Actualizado: 24 mar 2023




Siete de junio. Es de noche y Enrique acaba de salir. Lo sé porque distingo el ruido de la cerradura en la puerta. Yo en el pánico habitual apunto la hora en mi diario con todas las demás fechas.


Hoy estuvo aquí todo el día, borracho. Afortunadamente se quedó tirado en el sofá de la sala. No quiero salir a lidiar con el caos que debió dejar en la cocina.

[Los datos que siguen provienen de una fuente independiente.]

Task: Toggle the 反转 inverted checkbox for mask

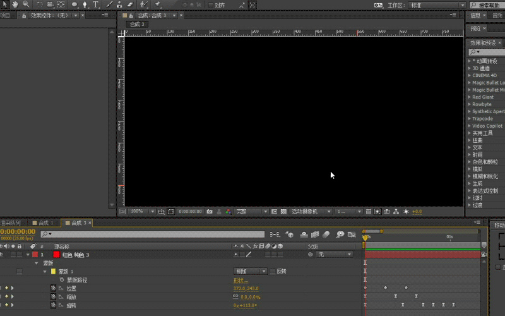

Mi cuarto, como siempre, parece un hospital esterilizado. Desde que paso tanto tiempo sola, la compulsión al orden es la única manera que encuentro de mantener la sanidad.


Lejos están los días desconsolados en los que lloraba cuando Enrique se iba. Apenas cumplía catorce y el vacío interior con el que cargaba hacía que todo lo confundiera con amor. Recuerdo el momento en el que entré al edificio número siete de la calle Fortuna por primera vez. Entonces pensaba estar enamorada y no me importó intuir que no volvería al mundo de los demás. Hubo muchas malas señales que no pude escuchar, por eso ahora pongo mucha atención a los detalles.


Antes podía dormir todo el día sin problema. Cuando era niña, la esposa de mi padre se quejaba constantemente del tiempo que pasaba en la cama. Es imposible recostarme sin asociarlo con dolor. Prefiero dormir en el reclinable que está en la terraza del departamento. Me recuerda el aire que entraba por todas partes en la recámara de mi infancia y el pequeño espacio que tenía en el colchón que compartía con mis hermanos. Juan, el más grande, fue el primero que me hizo saber que estar acostada me hacía más vulnerable. Nunca volví a descansar igual. Ahora tomo algo cuando quiero soñar y no me entero de nada por horas.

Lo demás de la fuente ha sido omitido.